Satisfying the technical needs of automotive cables requires perfect dispersion and excellent dilution, with low dosage levels, high production speed and high processability, i.e., better First Time Quality. Optimising all these factors has a direct and positive impact on the final costs, which is very tempting for the rapidly evolving companies in the automotive industry.
Understanding the importance of automotive cable colours
Colours are an essential part of the cable industry. First, their colour coding allows each cable to be identified so that its circuits can be easily distinguished when building the hardness, making repairs or diagnosing problems. Since the colour must be identifiable for the lifetime of the vehicle, it is critical that there is colour durability in the cable.
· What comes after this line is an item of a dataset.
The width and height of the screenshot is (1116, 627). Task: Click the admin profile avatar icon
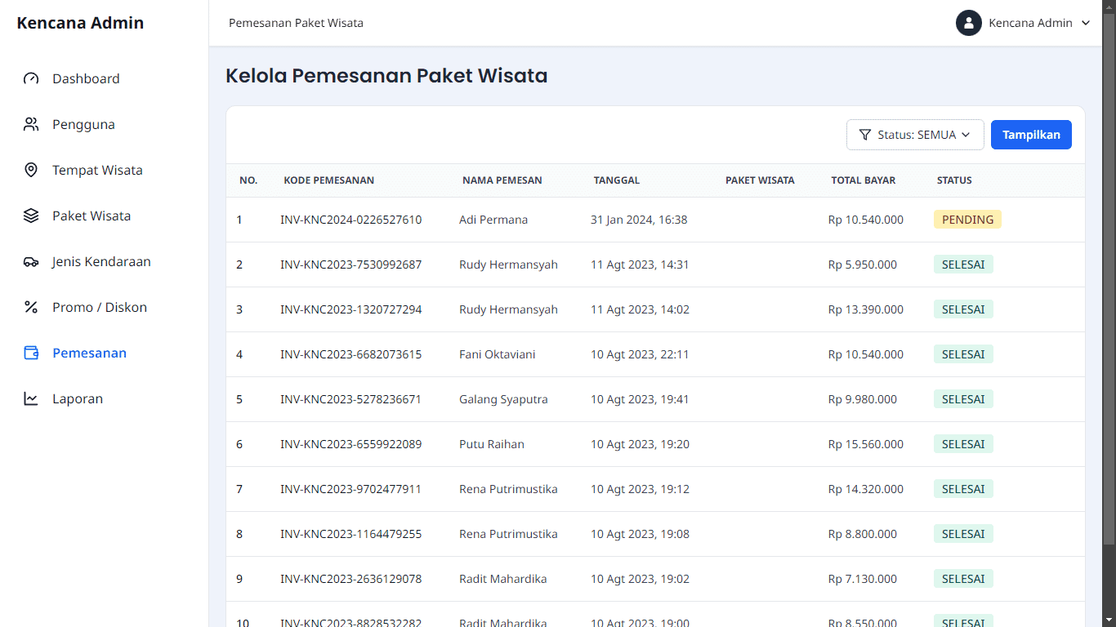[x=968, y=23]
Then there is the challenge for colour masterbatches, which is to dilute and fully incorporate the colour, unifying the polymer base with the individually separated pigment crystals at the right melting point; under very demanding production conditions, such as reduced extruder lengths, increased speed or the increased lightness required by the market – this is where new materials come into the picture. In addition, the colour concentrates must be compatible with the compounds used, have perfect dispersion and offer fast dilution to avoid sparks or other quality problems.
Colour intensity is also a key factor. The simplest, but not the most cost-effective way to manage colour deficiency is to increase the dosage. For best cost-effectiveness, it is important to work with highly concentrated colour masterbatches with the appropriate pigments to achieve the right colour strength at the lowest possible dosage, aided by fast dilution.
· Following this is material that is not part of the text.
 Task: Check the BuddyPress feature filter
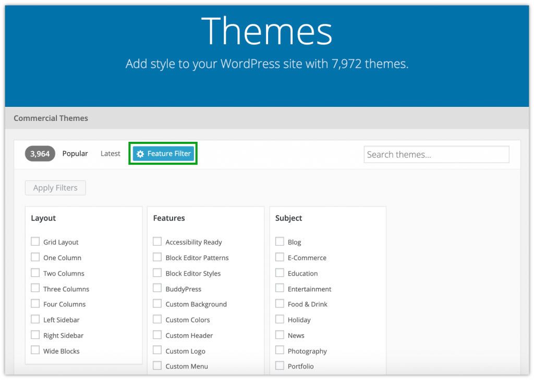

New materials for an evolving market
Thermal resistance, abrasion and aging are some of the challenges cable colouring faces. There is a need for more technical materials to insulate automotive wiring through new composite formulations. This is something that is gaining relevance for the electric car market, but especially for the autonomous car market, which requires high-strength materials with extreme precision.
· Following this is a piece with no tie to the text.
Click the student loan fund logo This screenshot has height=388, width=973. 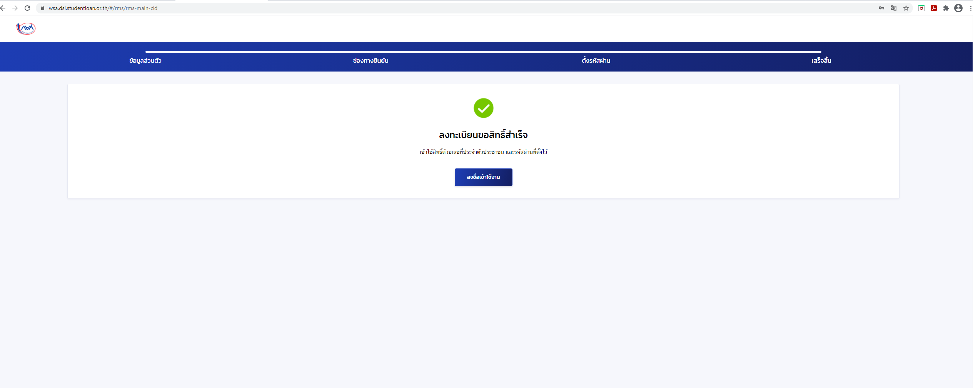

Fluoropolymers, as thermoplastics and elastomers, find wide use in automotive applications, due to their combination of high resistance to fuels, lubricants and elevated temperatures. Fluoropolymers can operate at ambient temperatures from -40°C to 200°C, with excellent resilience and UV transmission, providing high resistance to energy radiation and light weight; two key factors for electric car requirements.
Silicones are also compounds currently in growing demand, useful in various types of automotive cables, such as batteries or lighting, and high-demand wiring. Silicones allow working with constant dielectric and dielectric properties of dimensional stability from -80 °C to 250 °C. In addition, they resist vibration and fire, produce low smoke emissions, and emit non-corrosive and non-toxic combustion gases.
Conclusions
The combination of high-performance, high-strength materials and colour masterbatches is an ideal approach to meet the demand for new materials or formulations with higher performance.
At Delta Tecnic, we are specialised in offering high quality colour concentrates for the automotive industry with excellent dispersion and dilution properties, paying special attention to the reduction of sparks, colour regularity, pellet size and shape; all of this for the improvement of the production of vehicle wiring harnesses.